> [Material for the task]
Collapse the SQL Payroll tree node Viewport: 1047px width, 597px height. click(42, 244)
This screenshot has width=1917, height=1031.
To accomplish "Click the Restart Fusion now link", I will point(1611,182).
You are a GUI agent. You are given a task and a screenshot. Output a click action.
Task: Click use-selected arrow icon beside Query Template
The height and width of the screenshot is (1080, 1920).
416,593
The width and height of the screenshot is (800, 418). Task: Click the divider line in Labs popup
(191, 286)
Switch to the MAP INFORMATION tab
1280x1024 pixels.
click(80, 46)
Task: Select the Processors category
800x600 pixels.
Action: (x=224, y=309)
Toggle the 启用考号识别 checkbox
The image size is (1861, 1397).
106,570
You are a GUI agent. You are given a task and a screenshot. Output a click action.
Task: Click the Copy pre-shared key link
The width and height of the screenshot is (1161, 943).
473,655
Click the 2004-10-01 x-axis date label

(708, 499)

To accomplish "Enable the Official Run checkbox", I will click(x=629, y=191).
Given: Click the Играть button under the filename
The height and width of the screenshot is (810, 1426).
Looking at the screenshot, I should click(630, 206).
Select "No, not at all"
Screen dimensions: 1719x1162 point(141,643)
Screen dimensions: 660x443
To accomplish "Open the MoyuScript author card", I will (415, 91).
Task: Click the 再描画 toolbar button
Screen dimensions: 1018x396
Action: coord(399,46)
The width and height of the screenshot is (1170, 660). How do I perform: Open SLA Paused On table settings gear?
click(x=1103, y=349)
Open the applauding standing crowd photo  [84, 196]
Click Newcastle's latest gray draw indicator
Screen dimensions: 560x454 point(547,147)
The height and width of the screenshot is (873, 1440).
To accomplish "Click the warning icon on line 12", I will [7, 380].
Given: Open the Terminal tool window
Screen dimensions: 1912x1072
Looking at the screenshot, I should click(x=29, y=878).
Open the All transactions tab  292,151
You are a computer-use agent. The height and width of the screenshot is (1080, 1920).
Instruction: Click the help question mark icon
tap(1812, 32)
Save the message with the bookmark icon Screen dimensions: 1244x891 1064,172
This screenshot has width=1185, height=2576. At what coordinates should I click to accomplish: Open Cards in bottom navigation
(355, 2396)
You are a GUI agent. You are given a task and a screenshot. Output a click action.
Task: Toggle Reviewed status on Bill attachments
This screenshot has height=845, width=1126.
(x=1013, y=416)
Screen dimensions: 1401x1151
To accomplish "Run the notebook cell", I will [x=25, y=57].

> [Short exercise] Convert every line of the records above into a Markdown table with the columns Row and Line. Number each row and leave out blank lines.

> [Final answer]
| Row | Line |
|---|---|
| 1 | Collapse the SQL Payroll tree node Viewport: 1047px width, 597px height. click(42, 244) |
| 2 | This screenshot has width=1917, height=1031. |
| 3 | To accomplish "Click the Restart Fusion now link", I will point(1611,182). |
| 4 | You are a GUI agent. You are given a task and a screenshot. Output a click action. |
| 5 | Task: Click use-selected arrow icon beside Query Template |
| 6 | The height and width of the screenshot is (1080, 1920). |
| 7 | 416,593 |
| 8 | The width and height of the screenshot is (800, 418). Task: Click the divider line in Labs popup |
| 9 | (191, 286) |
| 10 | Switch to the MAP INFORMATION tab |
| 11 | 1280x1024 pixels. |
| 12 | click(80, 46) |
| 13 | Task: Select the Processors category |
| 14 | 800x600 pixels. |
| 15 | Action: (x=224, y=309) |
| 16 | Toggle the 启用考号识别 checkbox |
| 17 | The image size is (1861, 1397). |
| 18 | 106,570 |
| 19 | You are a GUI agent. You are given a task and a screenshot. Output a click action. |
| 20 | Task: Click the Copy pre-shared key link |
| 21 | The width and height of the screenshot is (1161, 943). |
| 22 | 473,655 |
| 23 | Click the 2004-10-01 x-axis date label |
| 24 | (708, 499) |
| 25 | To accomplish "Enable the Official Run checkbox", I will click(x=629, y=191). |
| 26 | Given: Click the Играть button under the filename |
| 27 | The height and width of the screenshot is (810, 1426). |
| 28 | Looking at the screenshot, I should click(630, 206). |
| 29 | Select "No, not at all" |
| 30 | Screen dimensions: 1719x1162 point(141,643) |
| 31 | Screen dimensions: 660x443 |
| 32 | To accomplish "Open the MoyuScript author card", I will (415, 91). |
| 33 | Task: Click the 再描画 toolbar button |
| 34 | Screen dimensions: 1018x396 |
| 35 | Action: coord(399,46) |
| 36 | The width and height of the screenshot is (1170, 660). How do I perform: Open SLA Paused On table settings gear? |
| 37 | click(x=1103, y=349) |
| 38 | Open the applauding standing crowd photo  [84, 196] |
| 39 | Click Newcastle's latest gray draw indicator |
| 40 | Screen dimensions: 560x454 point(547,147) |
| 41 | The height and width of the screenshot is (873, 1440). |
| 42 | To accomplish "Click the warning icon on line 12", I will [7, 380]. |
| 43 | Given: Open the Terminal tool window |
| 44 | Screen dimensions: 1912x1072 |
| 45 | Looking at the screenshot, I should click(x=29, y=878). |
| 46 | Open the All transactions tab  292,151 |
| 47 | You are a computer-use agent. The height and width of the screenshot is (1080, 1920). |
| 48 | Instruction: Click the help question mark icon |
| 49 | tap(1812, 32) |
| 50 | Save the message with the bookmark icon Screen dimensions: 1244x891 1064,172 |
| 51 | This screenshot has width=1185, height=2576. At what coordinates should I click to accomplish: Open Cards in bottom navigation |
| 52 | (355, 2396) |
| 53 | You are a GUI agent. You are given a task and a screenshot. Output a click action. |
| 54 | Task: Toggle Reviewed status on Bill attachments |
| 55 | This screenshot has height=845, width=1126. |
| 56 | (x=1013, y=416) |
| 57 | Screen dimensions: 1401x1151 |
| 58 | To accomplish "Run the notebook cell", I will [x=25, y=57]. |